Attorneys for a limited partnership have filed a lawsuit to escape a dispute over unpaid construction bills stemming from the former League City location of Olympia Grill.
Dallas-based attorney Barrett Lesher filed the lawsuit May 1 on behalf of 101 League City CMJCG I-45/646 LP in the 56th District Court against Houston-based Warwick Construction, asking the court to declare a mechanic’s lien unenforceable.
The limited partnership owns the fee estate on the property, essentially making it the owner of the property on which owners of Olympia Grill leased to build its League City restaurant in September 2017, the lawsuit asserts.
The owners of the restaurant didn’t pay the construction company more than $223,600 for its service and, in March, Warwick Construction filed an affidavit for a lien against the limited partnership, the lawsuit asserts.
But the limited partnership never reached an agreement with the construction company, and as such, shouldn’t have a lien against it, the lawsuit asserts.
“Warwick refuses to do so and is apparently using the improperly filed lien as an attempt at judicial extortion to somehow force 101 League City to pay Warwick for the sums that Olympia owes to Warwick,” the lawsuit argues.
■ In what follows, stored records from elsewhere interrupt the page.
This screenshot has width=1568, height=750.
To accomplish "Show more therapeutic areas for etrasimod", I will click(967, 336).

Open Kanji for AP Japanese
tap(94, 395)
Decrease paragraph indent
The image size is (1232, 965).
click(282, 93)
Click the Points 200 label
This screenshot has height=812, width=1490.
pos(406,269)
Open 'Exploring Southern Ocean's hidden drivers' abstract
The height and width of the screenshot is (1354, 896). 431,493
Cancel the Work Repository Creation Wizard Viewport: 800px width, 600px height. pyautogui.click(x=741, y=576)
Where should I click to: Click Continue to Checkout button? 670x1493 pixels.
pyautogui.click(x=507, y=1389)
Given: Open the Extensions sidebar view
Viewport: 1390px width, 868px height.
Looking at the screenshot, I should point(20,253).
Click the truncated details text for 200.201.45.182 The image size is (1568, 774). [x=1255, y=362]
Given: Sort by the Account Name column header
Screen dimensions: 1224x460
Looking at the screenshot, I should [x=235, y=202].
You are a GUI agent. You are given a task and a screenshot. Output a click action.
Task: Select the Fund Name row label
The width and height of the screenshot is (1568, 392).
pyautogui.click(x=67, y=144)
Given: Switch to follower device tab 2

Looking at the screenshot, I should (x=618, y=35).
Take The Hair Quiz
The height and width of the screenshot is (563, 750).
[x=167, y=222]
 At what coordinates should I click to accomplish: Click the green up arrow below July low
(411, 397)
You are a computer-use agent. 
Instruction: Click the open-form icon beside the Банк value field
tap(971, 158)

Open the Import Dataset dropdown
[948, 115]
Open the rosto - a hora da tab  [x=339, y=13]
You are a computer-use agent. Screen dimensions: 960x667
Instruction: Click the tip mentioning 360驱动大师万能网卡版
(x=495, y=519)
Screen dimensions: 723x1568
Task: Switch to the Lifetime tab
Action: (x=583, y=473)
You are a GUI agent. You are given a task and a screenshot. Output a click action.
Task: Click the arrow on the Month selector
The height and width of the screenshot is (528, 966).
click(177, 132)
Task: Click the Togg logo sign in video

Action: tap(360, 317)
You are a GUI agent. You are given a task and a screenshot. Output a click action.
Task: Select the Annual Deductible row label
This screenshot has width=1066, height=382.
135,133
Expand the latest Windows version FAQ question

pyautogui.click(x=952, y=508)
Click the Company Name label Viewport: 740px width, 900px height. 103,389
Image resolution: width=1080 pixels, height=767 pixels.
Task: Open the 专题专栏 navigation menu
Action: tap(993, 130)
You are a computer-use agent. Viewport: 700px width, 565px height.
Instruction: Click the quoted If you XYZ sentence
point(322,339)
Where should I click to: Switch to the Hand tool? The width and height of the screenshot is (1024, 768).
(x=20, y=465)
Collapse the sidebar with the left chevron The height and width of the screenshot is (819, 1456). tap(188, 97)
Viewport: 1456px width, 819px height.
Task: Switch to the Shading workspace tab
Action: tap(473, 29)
In a two-month span beginning in early March, the owners of the restaurant chain closed all three of its locations, starting with the one at 2535 Interstate 45 in League City’s Pinnacle Park and soon after two island Olympia Grills.
Initially, the owners said the League City closure was temporary, but later posted on social media: “Despite our best effort to establish ourselves in this thriving community, we simply weren’t experiencing the amount of business necessary to continue.”
The defendants have not yet responded to the May 1 filing, court records show.
TEXAS CITY PROPERTY DISPUTE
An Austin-based company this week filed its second lawsuit against Texas City, accusing city officials of unlawfully taking property.
Austin attorney Jerry Rios filed the lawsuit Monday in the 122nd District Court on behalf of Cossatot Partners LLC, seeking between $200,000 and $1 million in damages.
The Austin company owns an apartment building at 802 Ninth Ave. N. that originally was built in the 1970s and is thus grandfathered into older property and building codes, according to the lawsuit.
But the city in August and September 2018 conducted several reviews of the property and began a campaign to manipulate the grandfathered status of the complex and revoke the certificate of occupancy, the lawsuit asserts.
Monday’s lawsuit is not the first time the Austin group has tried to stop the city, having first filed a lawsuit over the issue in January, court records show.
But attorneys for Cossatot in March then filed notice of a nonsuit, effectively ending that case, court records show.
The defendant has not yet responded to this most recent filing, court records show.
HARBORWALK DISPUTE ADVANCES
The owners of all commercial properties at Harborwalk have denied the claims laid out against them in a March lawsuit.
Attorneys for Paul and Angela Leviner on Monday filed an answer, generally denying the assertions in a March 25 lawsuit, and accusing the original developer of the upscale waterfront community of violating their agreement, court records show.
Attorneys representing Watkins Real Estate Development LLC filed a lawsuit against the Leviners, asserting they owe almost $100,000 for work after Hurricane Harvey.
Company officials in April 2016 provided the Leviners with a $140,800 estimate for installing a boat house and pier at their property in Harborwalk.
Between the time of the estimate and October 2018, the Leviners expanded the scope of work they wanted, the lawsuit asserts. The Leviners in March 2017 paid a $25,000 retainer and construction began in May 2017, the lawsuit asserts.
But in late August, Hurricane Harvey damaged the Leviners’ home, and they asked Watkins to add repairs of it to the scope of the project, the lawsuit asserts.
Repairs on the home finished in December 2017 and construction on the pier ended in January, the lawsuit asserts. While the Leviners made several payments, there is a remaining balance of about $99,570, according to the lawsuit.